## INSTRUCCIONES
1. Según el fragmento sobre la seguridad vial en Bogotá, ¿a cuántas personas atropelló el conductor borracho en San Cristóbal?
2. Reproduzca textualmente las entradas desde la primera hasta la línea que contiene "pyautogui.click(x=1136, y=163)", ambas incluidas.

== FRAGMENTO DEL DOCUMENTO ==

Bogotá está atravesando por una crisis de seguridad vial. La semana pasada un conductor borracho atropelló a 11 personas en San Cristóbal, entre ellas 4 menores de edad. Una joven, de solo quince años, no sobrevivió. En una ciudad que habla de movilidad segura, esta tragedia revela una verdad incómoda: seguimos normalizando la irresponsabilidad al volante y lo que se está haciendo desde la Secretaría de Movilidad no está ni cerca de ser suficiente.

No es un problema de desconocimiento. Las campañas existen y, en teoría, las sanciones. Pero la historia se repite. Lo que falta es autoridad y conciencia. Los colombianos toleran y normalizan el “sólo fueron un par de tragos”. Hablemos claro: el que maneja con tragos es un asesino en potencia y lo sabe. El problema es que no le importa.

Cada persona que decide manejar después de tomar convierte su vehículo en un arma potencial contra peatones, ciclistas, pasajeros y otros conductores. Se volvió común no respetar las normas, manejar ebrio o invadir el andén con motos, actos que, aunque muchos quieran ver como simples infracciones, representan la aceptación consciente de un riesgo mortal.

===
== LISTADO DE ENTRADAS ==

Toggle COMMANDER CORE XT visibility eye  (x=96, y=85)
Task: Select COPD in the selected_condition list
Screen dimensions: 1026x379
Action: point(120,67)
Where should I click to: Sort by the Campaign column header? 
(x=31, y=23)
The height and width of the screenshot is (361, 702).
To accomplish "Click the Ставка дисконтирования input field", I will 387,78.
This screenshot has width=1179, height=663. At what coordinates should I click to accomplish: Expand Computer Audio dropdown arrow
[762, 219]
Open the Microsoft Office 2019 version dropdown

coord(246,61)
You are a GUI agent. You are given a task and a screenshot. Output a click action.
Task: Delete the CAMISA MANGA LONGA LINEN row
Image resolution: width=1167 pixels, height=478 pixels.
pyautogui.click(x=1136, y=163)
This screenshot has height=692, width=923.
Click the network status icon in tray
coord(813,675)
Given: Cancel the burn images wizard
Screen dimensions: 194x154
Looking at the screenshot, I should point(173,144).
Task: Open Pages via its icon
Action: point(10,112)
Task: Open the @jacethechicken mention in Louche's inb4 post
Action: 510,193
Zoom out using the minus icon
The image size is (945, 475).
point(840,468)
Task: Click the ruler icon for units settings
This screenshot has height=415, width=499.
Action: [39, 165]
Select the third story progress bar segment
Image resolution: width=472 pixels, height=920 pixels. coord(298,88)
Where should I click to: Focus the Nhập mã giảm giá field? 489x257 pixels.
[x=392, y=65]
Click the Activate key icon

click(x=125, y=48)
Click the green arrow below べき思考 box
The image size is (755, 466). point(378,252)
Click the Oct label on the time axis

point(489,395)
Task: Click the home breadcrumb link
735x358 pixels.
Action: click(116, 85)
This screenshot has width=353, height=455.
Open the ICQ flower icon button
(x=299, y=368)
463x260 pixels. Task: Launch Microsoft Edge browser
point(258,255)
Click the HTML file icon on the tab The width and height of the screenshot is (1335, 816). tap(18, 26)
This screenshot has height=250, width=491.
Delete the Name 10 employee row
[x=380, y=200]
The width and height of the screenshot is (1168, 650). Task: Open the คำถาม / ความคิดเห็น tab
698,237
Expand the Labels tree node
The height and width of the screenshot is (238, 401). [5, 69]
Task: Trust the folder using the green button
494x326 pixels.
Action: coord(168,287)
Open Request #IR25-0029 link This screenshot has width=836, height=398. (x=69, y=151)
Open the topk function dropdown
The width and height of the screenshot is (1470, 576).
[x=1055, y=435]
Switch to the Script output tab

===

## RESPUESTAS
1. A 11 personas, entre ellas 4 menores de edad.

2.
Toggle COMMANDER CORE XT visibility eye  (x=96, y=85)
Task: Select COPD in the selected_condition list
Screen dimensions: 1026x379
Action: point(120,67)
Where should I click to: Sort by the Campaign column header? 
(x=31, y=23)
The height and width of the screenshot is (361, 702).
To accomplish "Click the Ставка дисконтирования input field", I will 387,78.
This screenshot has width=1179, height=663. At what coordinates should I click to accomplish: Expand Computer Audio dropdown arrow
[762, 219]
Open the Microsoft Office 2019 version dropdown

coord(246,61)
You are a GUI agent. You are given a task and a screenshot. Output a click action.
Task: Delete the CAMISA MANGA LONGA LINEN row
Image resolution: width=1167 pixels, height=478 pixels.
pyautogui.click(x=1136, y=163)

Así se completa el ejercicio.